DATASET CONTENT Start Marker
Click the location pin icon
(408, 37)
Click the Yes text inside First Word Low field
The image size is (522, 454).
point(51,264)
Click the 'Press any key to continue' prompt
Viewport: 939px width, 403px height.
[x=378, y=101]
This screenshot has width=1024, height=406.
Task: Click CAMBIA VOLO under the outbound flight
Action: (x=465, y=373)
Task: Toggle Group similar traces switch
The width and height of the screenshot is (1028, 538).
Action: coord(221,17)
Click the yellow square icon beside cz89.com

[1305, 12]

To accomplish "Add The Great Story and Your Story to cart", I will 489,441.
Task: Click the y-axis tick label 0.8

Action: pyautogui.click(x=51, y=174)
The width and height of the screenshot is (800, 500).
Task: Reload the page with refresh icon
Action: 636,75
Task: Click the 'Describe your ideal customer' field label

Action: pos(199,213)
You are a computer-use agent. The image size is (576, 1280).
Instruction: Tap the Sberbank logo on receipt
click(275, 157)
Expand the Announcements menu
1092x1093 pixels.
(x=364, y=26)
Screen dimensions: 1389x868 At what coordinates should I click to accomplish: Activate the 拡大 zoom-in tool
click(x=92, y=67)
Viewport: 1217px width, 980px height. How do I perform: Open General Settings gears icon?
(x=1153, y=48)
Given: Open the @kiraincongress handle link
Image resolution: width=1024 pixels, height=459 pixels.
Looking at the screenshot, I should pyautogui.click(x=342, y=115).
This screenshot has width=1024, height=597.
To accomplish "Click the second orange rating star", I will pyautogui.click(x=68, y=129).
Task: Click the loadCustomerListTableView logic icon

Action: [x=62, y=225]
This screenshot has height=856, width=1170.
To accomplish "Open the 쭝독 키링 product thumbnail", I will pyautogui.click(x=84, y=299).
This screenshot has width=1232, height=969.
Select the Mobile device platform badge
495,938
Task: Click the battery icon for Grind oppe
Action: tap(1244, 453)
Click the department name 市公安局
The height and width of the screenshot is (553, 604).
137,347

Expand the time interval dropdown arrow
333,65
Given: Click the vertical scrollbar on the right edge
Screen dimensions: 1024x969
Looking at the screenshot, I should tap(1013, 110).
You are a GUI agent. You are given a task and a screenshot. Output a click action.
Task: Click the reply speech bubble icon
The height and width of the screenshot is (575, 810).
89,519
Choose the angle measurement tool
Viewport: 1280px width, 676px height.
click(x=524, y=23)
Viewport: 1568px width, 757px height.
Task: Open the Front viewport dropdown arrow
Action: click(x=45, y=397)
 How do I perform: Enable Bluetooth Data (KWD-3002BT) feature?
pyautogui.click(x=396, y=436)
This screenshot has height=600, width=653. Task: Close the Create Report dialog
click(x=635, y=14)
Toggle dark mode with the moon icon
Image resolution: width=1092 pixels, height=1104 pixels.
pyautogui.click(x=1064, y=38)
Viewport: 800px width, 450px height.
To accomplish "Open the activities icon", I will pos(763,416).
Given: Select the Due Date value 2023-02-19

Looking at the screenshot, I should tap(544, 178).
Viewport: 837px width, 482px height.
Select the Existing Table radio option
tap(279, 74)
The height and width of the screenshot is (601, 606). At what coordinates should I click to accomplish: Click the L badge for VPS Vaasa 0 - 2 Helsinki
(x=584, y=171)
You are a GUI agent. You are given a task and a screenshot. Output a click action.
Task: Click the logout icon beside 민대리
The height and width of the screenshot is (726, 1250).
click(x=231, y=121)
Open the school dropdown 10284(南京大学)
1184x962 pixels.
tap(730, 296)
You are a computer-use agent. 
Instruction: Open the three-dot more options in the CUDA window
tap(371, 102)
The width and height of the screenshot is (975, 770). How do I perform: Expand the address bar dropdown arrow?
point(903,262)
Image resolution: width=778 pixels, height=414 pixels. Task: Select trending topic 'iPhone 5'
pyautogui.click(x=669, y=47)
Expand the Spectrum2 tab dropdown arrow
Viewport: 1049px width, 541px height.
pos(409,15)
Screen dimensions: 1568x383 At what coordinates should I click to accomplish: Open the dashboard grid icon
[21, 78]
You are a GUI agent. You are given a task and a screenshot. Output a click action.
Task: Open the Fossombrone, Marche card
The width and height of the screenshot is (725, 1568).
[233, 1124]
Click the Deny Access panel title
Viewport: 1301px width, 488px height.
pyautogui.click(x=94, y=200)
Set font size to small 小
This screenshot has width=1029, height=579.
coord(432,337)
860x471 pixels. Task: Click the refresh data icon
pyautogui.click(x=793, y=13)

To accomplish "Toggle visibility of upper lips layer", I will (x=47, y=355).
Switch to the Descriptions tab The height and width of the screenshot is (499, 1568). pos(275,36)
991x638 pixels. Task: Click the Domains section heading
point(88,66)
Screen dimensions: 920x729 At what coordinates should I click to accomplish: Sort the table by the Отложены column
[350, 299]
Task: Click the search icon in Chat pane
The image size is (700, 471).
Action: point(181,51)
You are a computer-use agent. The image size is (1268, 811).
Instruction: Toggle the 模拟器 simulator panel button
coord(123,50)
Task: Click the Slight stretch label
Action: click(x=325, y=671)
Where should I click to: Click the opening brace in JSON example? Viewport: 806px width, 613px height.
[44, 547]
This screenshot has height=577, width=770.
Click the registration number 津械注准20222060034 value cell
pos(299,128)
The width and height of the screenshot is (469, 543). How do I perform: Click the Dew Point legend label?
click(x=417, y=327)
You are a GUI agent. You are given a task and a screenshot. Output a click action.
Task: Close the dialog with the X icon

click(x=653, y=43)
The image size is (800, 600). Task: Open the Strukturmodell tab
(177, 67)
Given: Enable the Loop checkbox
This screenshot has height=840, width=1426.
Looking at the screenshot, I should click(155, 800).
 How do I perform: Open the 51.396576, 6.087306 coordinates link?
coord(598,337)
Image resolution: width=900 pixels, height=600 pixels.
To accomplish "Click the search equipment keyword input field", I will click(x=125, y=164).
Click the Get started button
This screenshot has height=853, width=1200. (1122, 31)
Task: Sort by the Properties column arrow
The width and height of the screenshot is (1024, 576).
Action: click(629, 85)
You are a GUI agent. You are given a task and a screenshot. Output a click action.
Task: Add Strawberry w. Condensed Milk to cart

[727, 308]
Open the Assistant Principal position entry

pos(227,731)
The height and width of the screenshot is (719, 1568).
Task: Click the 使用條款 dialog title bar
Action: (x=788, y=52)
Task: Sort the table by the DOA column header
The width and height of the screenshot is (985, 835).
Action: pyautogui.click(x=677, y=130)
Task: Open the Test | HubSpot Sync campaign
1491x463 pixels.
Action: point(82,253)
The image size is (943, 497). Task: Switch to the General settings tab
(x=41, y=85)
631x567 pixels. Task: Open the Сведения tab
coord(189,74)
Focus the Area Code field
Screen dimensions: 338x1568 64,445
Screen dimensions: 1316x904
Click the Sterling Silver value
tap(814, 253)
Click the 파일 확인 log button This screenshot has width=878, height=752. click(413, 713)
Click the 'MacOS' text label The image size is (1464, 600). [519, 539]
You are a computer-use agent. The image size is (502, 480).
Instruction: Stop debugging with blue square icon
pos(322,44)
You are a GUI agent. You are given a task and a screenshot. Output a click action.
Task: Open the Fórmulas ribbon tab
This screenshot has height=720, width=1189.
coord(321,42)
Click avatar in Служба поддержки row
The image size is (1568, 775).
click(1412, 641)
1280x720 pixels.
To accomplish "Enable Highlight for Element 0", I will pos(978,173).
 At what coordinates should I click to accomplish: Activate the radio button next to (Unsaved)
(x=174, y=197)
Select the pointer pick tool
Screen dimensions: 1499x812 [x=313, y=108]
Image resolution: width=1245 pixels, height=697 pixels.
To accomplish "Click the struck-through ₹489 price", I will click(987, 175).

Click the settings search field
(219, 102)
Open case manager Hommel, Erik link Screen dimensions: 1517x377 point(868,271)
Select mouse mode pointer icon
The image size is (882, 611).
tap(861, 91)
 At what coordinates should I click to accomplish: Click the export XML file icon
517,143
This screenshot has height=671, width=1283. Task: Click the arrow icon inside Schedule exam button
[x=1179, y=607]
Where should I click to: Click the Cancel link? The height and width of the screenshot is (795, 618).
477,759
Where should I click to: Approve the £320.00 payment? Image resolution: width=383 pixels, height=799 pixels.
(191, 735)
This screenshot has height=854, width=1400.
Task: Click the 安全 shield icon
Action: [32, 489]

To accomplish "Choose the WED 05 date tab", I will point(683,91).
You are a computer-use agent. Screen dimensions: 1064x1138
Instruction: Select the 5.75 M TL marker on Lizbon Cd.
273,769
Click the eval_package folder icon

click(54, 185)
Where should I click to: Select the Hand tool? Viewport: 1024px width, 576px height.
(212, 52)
DATASET CONTENT End Marker
Please output an exact copy of the lines above, from the opening line of the data down to the line that contains "Click the Yes".

RESULT
Click the location pin icon
(408, 37)
Click the Yes text inside First Word Low field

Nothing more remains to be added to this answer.